Remarkably, only a few years later this former prison is now an enterprise hub, hosting tour operators, bike hire and even a cafe that, like all these small businesses, creates local jobs. One of these jobs belongs to Eva, who worked her way up to a rewarding management role in a place that she loves; something often hard for a young person to find in a country town.

Local forays into tourism are expanding with the development of a visitor centre and other plans that expand beyond the walls of Old Beechworth Gaol.

ACRE has shown that entrepreneurship drives social change in regional Australia, with community asset ownership being one of the keys to galvanising action.

In 2022, Matt brought the world to his hometown, with the Social Enterprise World Forum’s first rural gathering in Beechworth. He and the ACRE team followed this up in 2024 with the launch of the Rural Social Enterprise Manifesto, highlighting 11 ways to rejuvenate regional communities all over the world.

As Matt took me on a tour of the gaol, with entertaining tales of the Kelly gang and prison life up to the last prison days of the 1980s, he kept returning to the theme of disadvantage – often a step on the way to incarceration.

Matt told me that four in every five people living in poverty are in regional and remote communities. This is a staggering statistic and shows how easily urbanised nations like Australia – and city-based people like me – can overlook inequity or, as Matt would put it, opportunities to rejuvenate communities, one town at a time.

Success may start with failure.
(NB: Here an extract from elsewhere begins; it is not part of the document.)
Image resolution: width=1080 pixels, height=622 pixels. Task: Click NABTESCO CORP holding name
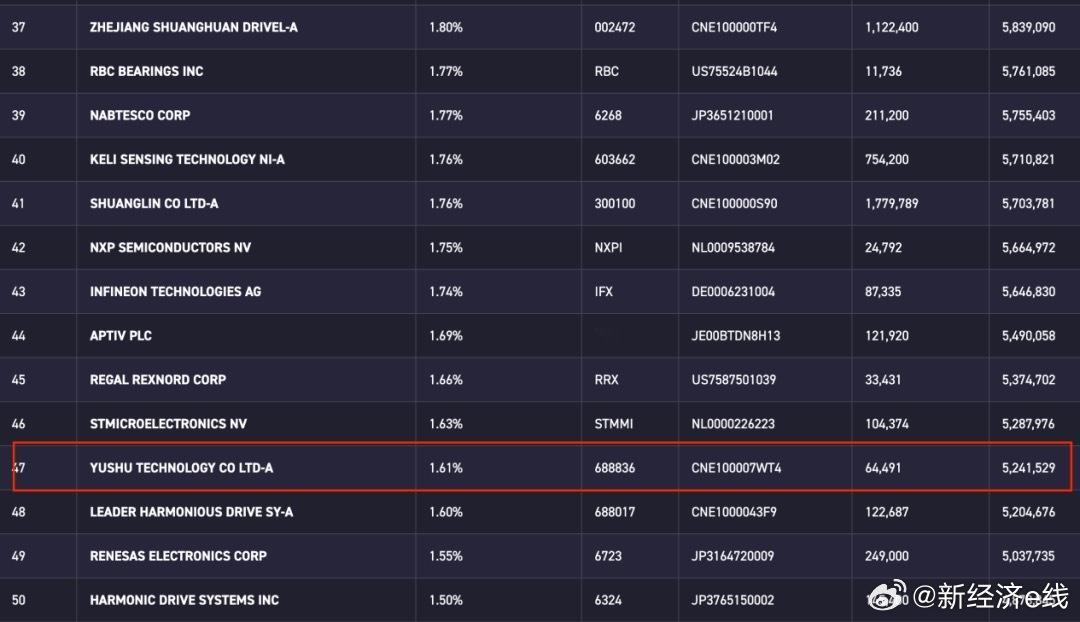click(140, 115)
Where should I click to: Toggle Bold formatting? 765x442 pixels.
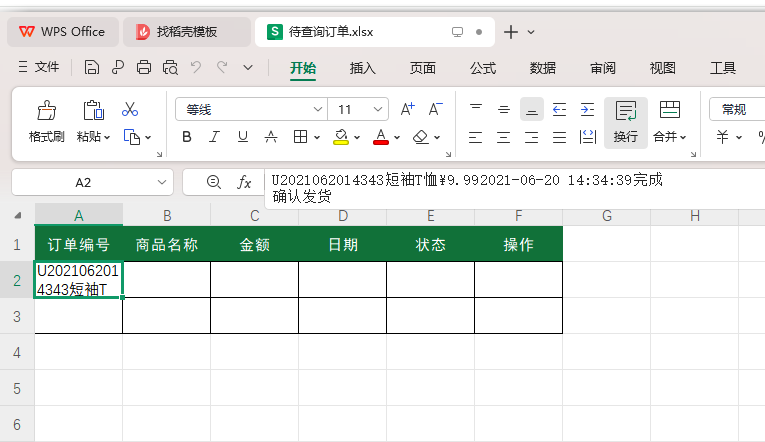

But it hardly ends there…

My quest to deepen connections with these inspiring social enterprise leaders started as a way to learn more about how these extraordinary people do what they do.

To be honest, I still don’t know how they manage to do it, though that isn’t the point. It is clear that their determination to tackle our failures as a society is why what they do is so successful. Impact that continues to grow is a welcome by-product of this network of enterprises that transform communities.

That’s the kind of change I want to see in this world. I can hardly wait to add new people and places to my future itinerary.